» Stored data

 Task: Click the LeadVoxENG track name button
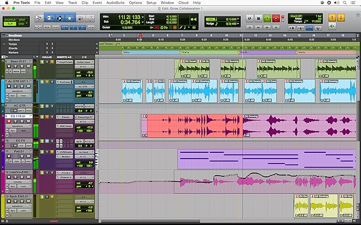click(18, 172)
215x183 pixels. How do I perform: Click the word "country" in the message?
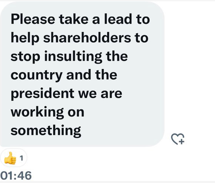pos(36,76)
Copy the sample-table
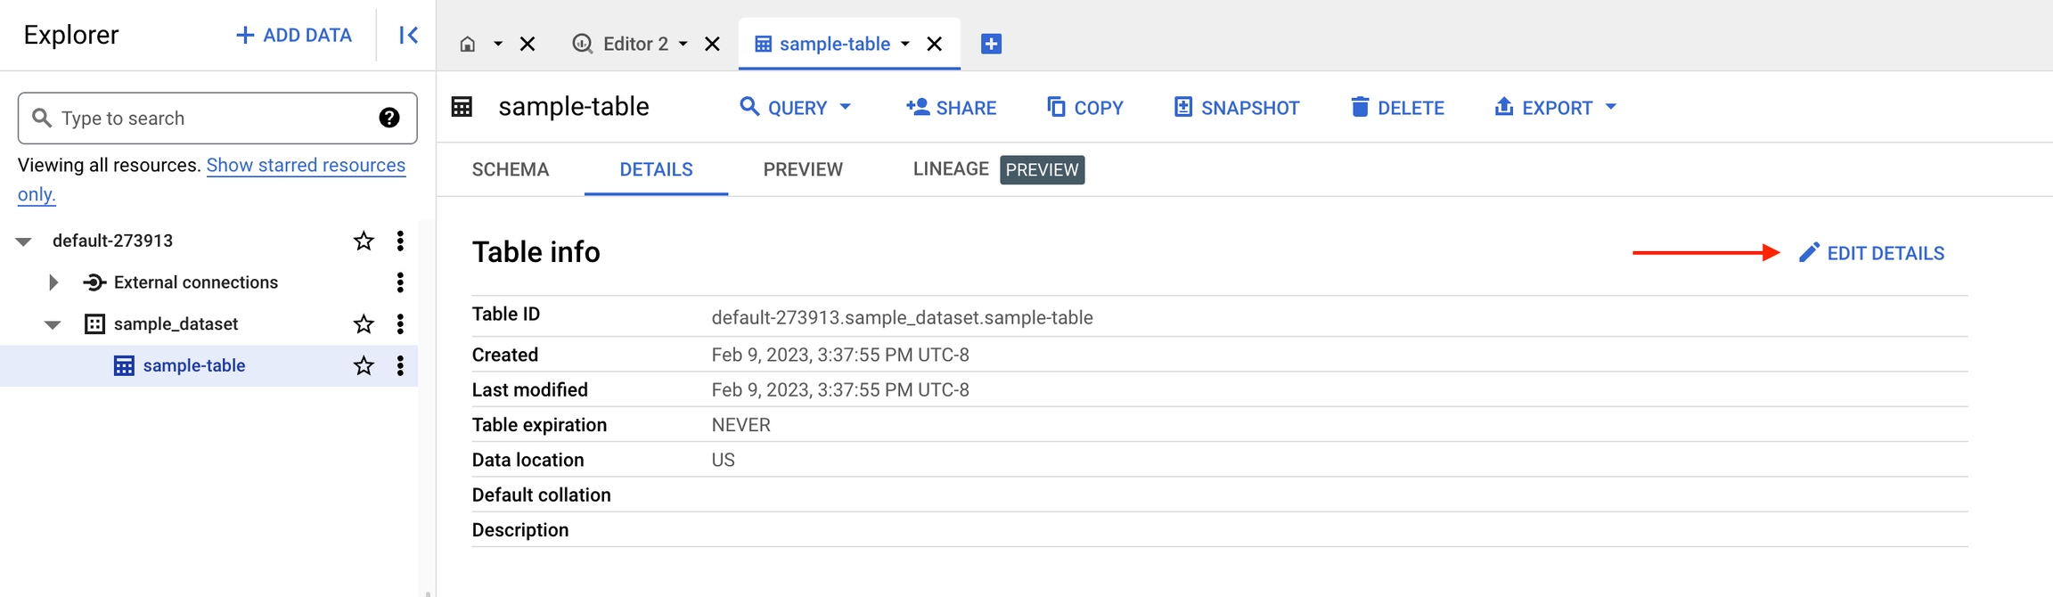The height and width of the screenshot is (597, 2053). [x=1084, y=108]
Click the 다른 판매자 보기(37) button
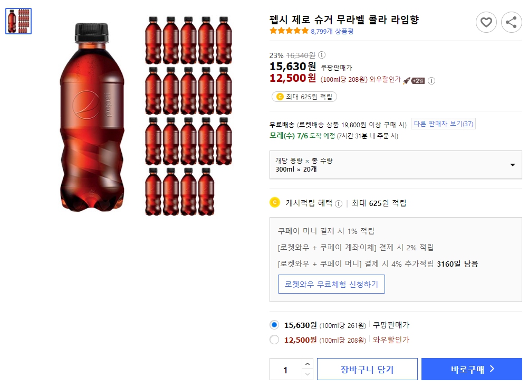This screenshot has height=386, width=528. click(x=442, y=124)
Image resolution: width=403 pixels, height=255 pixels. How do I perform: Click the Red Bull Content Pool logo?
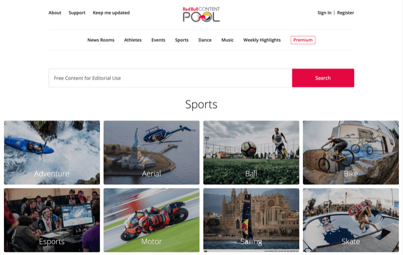[201, 15]
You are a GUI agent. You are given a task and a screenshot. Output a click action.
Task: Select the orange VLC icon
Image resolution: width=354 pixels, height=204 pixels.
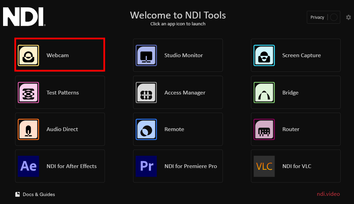[x=264, y=166]
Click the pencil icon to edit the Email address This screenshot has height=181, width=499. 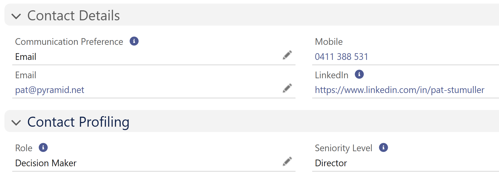click(287, 88)
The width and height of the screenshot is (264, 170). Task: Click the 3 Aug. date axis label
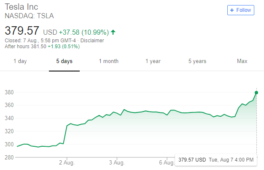point(116,162)
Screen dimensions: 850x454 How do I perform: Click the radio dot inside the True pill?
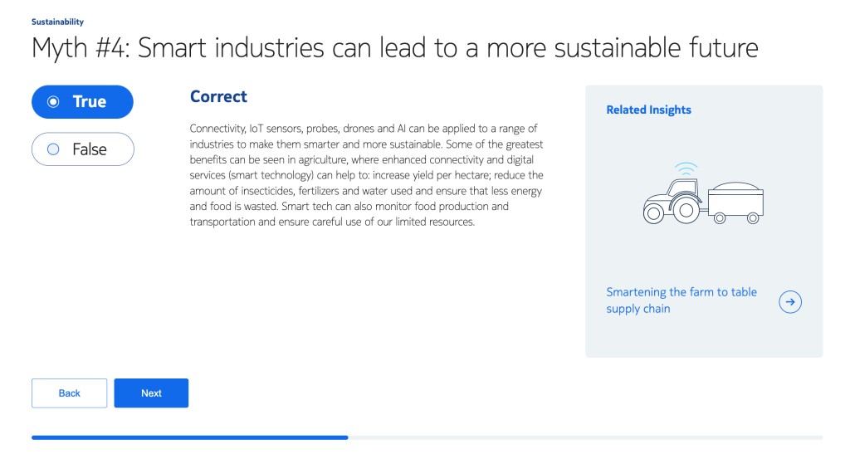[x=53, y=102]
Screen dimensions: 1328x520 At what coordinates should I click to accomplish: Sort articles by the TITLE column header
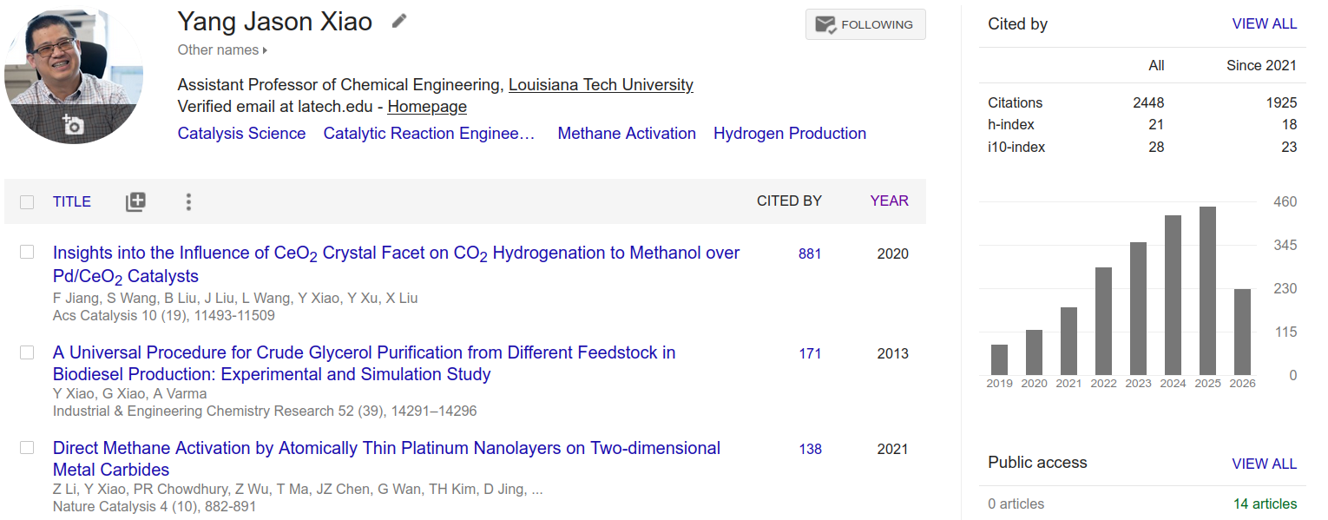[72, 201]
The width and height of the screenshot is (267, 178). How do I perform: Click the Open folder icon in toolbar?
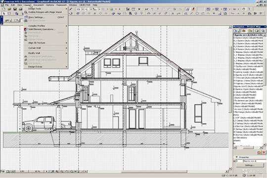pyautogui.click(x=9, y=9)
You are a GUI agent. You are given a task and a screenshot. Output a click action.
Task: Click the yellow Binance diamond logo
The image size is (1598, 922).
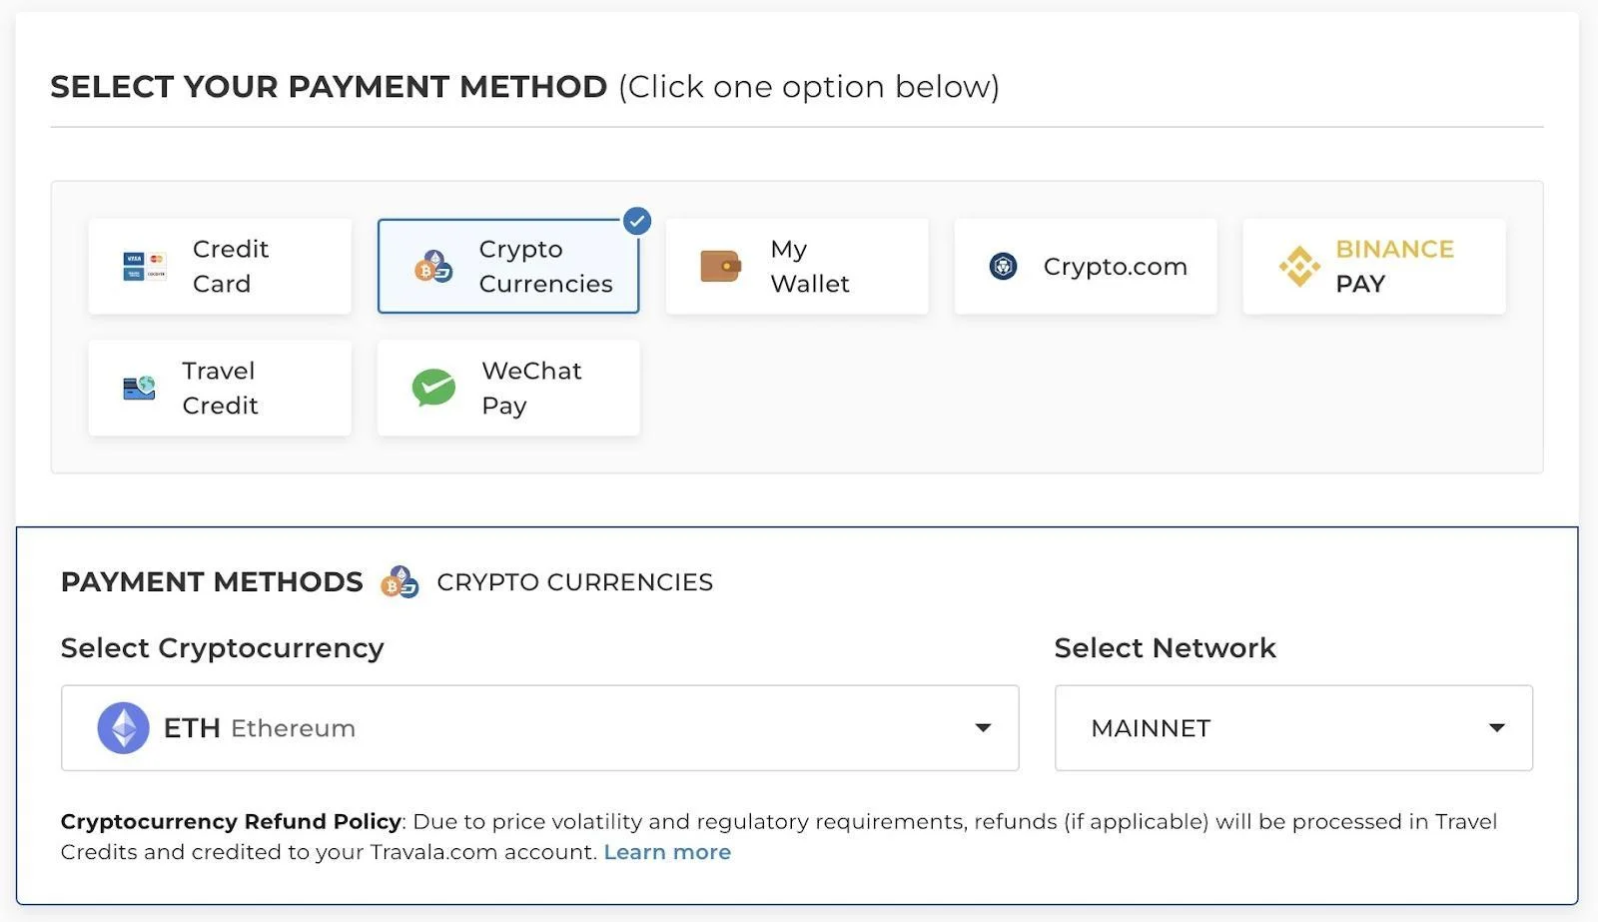point(1298,267)
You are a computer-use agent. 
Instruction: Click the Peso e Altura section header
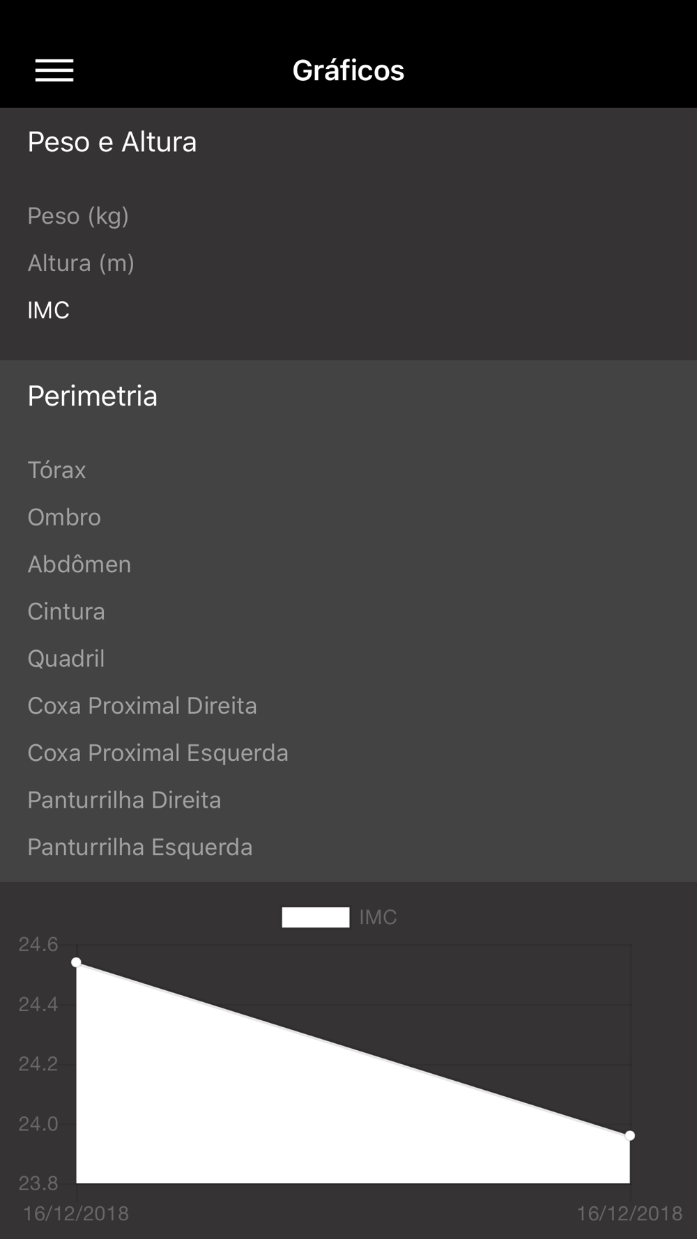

» PROBLEM STATEMENT
When you reach the line that contains "The image size is (1598, 922).", start reproducing, and continue word for word to the end of the records; skip all pictures.

» OUTPUT FOR THIS EXERCISE
The image size is (1598, 922).
point(1298,267)
You are a computer-use agent. 
Instruction: Click the Peso e Altura section header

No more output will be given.